The definitive guide for Elasticsearch on Windows Azure

July 7th, 2014 Elasticsearch, .NET, Windows Azure, Cloud, English posts

12 min read

Running Elasticsearch in the cloud with Azure is fairly easy. There are several guides out there talking about how to do this, but my way of doing this is a bit different so I thought it'd be worth blogging about. I've also included discussions on some important related topics in the end.

To highlight the main differences from other guides out there, with my approach:

I prefer running Elasticsearch on Linux VMs as opposed to Windows machines. This is simply because once you have an Elasticsearch data node, it's going to be it's sole purpose (at least, that's what I'd recommend), and Linux is so much easier to setup and maintain as a remote box. Even if you're new to this, learning the ropes is not that hard, and most of what you'll need is detailed below.
Once running on a Linux VM, I will never run Elasticsearch on top of OpenJDK - that has too many known problems.
Since this is Azure, you'll most likely be doing this from a Windows machine, so I'll be using tools that are available for Windows users.
I will not setup a load balancher in front of the Elasticsearch cluster, because it's mostly redundant if you are using an official Elasticsearch client which will do sniffing and round robin, so no need to introduce unnecessary friction.

With that in mind, let's start rolling. Log-in to your Windows Azure account, and head to the Management Portal.

Creating the infrastructure

Let's start by creating the infrastructure. You may need to wait after some steps for the resource you just created to be provisioned and started.

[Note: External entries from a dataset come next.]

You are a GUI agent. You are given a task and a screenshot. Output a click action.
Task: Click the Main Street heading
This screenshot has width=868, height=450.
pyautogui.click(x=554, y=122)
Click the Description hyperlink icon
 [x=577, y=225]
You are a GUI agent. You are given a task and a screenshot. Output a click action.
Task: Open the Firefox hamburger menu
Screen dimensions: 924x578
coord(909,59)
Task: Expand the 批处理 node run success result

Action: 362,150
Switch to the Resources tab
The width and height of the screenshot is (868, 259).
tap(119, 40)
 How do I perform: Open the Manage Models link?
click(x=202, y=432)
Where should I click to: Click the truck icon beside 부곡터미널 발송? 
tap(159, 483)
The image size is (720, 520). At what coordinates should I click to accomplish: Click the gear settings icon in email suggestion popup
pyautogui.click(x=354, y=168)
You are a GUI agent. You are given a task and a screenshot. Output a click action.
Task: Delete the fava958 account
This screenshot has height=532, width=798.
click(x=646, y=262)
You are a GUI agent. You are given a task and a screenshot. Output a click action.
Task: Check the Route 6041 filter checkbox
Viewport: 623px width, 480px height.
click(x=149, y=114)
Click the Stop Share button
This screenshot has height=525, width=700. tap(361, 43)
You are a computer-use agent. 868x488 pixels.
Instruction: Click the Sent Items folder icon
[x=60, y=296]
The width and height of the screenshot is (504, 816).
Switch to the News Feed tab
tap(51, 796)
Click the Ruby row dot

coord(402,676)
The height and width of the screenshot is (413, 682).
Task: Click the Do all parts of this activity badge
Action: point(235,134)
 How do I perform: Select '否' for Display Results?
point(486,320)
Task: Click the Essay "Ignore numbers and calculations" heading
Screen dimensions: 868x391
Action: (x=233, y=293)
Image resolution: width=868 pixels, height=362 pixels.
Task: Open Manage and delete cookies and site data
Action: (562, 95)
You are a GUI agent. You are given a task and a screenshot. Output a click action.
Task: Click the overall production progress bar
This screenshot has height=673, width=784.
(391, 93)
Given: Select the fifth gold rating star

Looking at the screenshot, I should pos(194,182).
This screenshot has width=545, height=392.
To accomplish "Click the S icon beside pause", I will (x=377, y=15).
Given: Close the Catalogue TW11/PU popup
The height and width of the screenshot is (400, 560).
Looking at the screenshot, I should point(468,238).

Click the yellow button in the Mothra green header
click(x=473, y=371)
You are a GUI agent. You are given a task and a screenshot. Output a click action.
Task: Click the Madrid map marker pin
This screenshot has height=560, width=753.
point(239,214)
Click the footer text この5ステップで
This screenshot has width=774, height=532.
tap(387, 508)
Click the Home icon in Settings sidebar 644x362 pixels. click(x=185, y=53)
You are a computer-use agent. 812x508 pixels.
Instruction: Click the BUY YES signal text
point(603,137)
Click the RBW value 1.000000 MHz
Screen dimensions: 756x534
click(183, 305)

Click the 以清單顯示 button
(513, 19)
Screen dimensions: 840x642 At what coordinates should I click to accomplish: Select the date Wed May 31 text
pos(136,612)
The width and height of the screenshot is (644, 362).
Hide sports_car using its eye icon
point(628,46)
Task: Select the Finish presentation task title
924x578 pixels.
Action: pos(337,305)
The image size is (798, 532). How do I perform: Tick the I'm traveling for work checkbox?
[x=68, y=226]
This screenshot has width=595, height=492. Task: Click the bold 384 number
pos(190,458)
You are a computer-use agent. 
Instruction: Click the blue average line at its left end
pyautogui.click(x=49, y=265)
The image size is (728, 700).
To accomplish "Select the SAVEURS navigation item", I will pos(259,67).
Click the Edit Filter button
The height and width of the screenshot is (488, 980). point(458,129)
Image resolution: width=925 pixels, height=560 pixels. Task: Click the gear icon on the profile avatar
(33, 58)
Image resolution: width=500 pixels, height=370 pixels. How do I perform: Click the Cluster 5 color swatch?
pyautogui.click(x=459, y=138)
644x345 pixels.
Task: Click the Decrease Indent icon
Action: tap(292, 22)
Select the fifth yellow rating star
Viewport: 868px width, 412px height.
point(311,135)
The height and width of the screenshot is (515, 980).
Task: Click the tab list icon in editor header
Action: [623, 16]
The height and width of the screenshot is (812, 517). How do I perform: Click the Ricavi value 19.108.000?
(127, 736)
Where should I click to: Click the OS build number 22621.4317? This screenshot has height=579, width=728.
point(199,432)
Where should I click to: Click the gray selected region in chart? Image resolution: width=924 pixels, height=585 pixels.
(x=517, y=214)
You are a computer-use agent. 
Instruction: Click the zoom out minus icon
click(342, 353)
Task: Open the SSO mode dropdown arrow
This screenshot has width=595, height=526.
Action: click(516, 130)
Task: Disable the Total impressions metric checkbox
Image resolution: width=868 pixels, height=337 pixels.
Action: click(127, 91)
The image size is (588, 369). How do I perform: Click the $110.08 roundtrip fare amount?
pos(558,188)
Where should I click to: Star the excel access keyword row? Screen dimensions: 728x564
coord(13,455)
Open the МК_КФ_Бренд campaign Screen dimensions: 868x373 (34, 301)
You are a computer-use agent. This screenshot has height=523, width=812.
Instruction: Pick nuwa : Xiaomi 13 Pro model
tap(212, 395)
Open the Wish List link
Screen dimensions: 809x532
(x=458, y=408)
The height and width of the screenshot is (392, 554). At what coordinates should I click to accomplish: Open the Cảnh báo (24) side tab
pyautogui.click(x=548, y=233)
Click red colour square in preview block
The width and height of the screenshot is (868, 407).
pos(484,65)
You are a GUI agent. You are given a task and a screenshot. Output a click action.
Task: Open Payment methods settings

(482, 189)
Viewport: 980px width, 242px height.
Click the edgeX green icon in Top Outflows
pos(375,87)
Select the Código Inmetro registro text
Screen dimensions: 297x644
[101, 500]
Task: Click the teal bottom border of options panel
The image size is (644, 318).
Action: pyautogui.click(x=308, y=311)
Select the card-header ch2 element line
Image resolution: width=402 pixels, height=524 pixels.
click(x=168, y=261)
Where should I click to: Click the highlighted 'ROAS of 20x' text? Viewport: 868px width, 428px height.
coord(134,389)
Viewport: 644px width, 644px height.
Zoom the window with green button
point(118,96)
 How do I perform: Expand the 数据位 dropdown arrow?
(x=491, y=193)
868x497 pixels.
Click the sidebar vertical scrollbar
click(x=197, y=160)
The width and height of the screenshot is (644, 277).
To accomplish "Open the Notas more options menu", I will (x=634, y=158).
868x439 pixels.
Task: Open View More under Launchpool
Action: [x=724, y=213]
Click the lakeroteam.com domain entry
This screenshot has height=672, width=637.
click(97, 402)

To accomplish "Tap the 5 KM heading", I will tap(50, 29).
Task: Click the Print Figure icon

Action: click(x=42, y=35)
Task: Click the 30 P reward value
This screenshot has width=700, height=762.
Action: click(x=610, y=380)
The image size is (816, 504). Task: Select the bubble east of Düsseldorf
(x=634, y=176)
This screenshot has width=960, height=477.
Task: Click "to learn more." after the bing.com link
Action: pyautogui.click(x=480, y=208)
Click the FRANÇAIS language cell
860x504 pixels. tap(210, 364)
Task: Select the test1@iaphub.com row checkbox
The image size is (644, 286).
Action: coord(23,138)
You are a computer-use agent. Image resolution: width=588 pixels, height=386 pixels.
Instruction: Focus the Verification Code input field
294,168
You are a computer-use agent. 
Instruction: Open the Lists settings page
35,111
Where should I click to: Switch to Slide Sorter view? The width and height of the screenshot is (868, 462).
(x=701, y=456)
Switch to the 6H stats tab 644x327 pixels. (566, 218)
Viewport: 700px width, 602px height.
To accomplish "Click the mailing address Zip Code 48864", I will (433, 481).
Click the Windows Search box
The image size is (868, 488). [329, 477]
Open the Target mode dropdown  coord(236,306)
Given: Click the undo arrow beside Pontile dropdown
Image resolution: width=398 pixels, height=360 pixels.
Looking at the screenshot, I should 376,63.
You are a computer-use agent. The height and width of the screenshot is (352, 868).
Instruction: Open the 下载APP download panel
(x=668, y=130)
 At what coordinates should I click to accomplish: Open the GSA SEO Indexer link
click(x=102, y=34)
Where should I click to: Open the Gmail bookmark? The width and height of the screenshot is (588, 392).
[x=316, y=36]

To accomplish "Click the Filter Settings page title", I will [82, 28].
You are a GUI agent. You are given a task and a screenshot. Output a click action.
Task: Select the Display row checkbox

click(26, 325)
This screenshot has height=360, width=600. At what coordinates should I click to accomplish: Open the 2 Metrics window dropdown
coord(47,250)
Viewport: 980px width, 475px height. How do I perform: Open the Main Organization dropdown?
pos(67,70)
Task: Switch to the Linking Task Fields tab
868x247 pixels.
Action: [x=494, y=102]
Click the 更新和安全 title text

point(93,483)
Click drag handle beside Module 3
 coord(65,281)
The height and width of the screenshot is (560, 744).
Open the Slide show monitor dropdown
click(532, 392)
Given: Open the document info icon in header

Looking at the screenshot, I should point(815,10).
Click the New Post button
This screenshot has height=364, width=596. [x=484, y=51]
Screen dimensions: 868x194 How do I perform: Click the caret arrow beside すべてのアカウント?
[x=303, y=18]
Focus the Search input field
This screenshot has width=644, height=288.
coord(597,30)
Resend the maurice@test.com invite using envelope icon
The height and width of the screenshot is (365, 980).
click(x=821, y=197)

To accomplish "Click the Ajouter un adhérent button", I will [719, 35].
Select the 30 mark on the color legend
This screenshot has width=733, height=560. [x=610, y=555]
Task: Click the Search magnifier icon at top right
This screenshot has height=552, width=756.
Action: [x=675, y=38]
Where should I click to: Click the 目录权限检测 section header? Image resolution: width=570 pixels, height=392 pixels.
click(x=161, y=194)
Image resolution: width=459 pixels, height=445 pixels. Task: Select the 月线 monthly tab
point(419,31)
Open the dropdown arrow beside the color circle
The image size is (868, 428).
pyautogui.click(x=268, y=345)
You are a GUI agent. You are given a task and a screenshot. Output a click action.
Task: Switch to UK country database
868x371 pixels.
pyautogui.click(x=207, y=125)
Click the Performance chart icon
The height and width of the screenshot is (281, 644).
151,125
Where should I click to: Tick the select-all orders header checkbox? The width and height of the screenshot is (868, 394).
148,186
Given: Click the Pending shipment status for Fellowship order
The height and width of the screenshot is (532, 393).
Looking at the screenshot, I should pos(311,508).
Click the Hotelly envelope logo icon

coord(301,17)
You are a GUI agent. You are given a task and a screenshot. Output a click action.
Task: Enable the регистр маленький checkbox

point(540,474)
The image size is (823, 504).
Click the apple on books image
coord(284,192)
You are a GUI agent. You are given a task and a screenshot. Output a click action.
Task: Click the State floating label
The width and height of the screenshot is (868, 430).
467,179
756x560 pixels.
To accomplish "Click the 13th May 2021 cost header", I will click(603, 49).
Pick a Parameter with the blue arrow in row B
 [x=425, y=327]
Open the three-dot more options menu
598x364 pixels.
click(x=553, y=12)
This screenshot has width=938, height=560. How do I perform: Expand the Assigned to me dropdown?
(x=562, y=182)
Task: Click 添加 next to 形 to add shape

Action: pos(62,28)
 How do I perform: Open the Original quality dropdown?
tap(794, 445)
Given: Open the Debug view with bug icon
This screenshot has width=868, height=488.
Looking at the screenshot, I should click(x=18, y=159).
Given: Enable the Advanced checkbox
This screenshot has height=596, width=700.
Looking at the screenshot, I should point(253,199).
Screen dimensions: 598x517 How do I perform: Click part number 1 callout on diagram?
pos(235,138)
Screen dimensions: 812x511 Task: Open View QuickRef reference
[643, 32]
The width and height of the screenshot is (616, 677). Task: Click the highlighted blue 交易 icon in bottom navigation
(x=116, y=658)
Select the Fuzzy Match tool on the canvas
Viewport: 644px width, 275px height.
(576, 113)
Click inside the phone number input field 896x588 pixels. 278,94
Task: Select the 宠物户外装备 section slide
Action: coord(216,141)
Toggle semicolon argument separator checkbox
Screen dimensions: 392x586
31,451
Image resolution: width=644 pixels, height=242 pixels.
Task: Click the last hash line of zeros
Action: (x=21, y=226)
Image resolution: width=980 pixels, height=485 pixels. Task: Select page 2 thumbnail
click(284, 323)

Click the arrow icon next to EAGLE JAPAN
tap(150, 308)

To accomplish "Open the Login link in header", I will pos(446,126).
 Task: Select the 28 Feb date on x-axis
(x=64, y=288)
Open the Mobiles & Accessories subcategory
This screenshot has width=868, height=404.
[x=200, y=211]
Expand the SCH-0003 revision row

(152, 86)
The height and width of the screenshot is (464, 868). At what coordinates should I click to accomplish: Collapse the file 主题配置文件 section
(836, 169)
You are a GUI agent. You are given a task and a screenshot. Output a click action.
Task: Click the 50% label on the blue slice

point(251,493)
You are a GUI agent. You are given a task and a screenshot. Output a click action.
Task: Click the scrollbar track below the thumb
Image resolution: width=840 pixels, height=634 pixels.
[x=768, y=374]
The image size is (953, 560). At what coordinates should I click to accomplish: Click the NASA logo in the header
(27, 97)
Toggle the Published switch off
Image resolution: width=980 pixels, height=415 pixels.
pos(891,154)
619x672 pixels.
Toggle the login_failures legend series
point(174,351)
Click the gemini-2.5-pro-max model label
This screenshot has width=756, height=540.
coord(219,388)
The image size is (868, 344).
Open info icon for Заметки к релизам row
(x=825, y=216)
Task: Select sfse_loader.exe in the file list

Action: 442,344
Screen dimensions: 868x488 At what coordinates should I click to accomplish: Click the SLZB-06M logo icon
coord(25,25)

You start by creating a new Virtual Network. This will create a subnet where our Elasticsearch nodes can properly communicate with each other. As with all things in Azure, you click on the big "+ NEW" button at the bottom, and make sure to specify a proper Location:

Now create a new Cloud Service for the Elasticsearch cluster to run on. This will be the "host" for all our VMs, which we will create shortly - again make sure the Region is appropriate and is on the same location as the Virtual Network you created:

We can now start creating Virtual Machines to work with. Go to New -> Compute -> Virtual Machine, and opt for creating new VMs from Gallery. In the Window that opens select the latest Ubuntu version (14.04 LTS at the time of this writing), and click next.
There are now 2 screens which will need your attention. In the second screen, "Virtual machine configuration", make sure to specify a good name to the VM, and set a proper size. If this is for production environment, I'd strongly suggest at least 28GB memory, unless you are certain you can work with smaller sizes. Then, on Authentication, uncheck "Upload ssh key" and check "Provide a password instead". This will allow you to SSH into the machine with a username/password key. More on uploading certificates later:

In the next screen you will be asked to attach the VM to a Cloud Service and a Virtual Network. Select the ones we have created ("my-elasticsearch" Cloud Service and "my-elasticsearch-app" Virtual Network in this case), and accept the rest of the defaults:

Click next and finish, and then repeat the process (starting at #3) to create as many VMs as you need. A recommended setup for a basic installation would be 3 nodes (meaning, 3 servers running Elasticsearch) of the same size, to allow for replication factor of two.

Preparing the Linux VMs

After the VMs were created and initialized, you can click on it in the portal to get to the Dashboard and get it's "SSH details". This will be a domain and a port.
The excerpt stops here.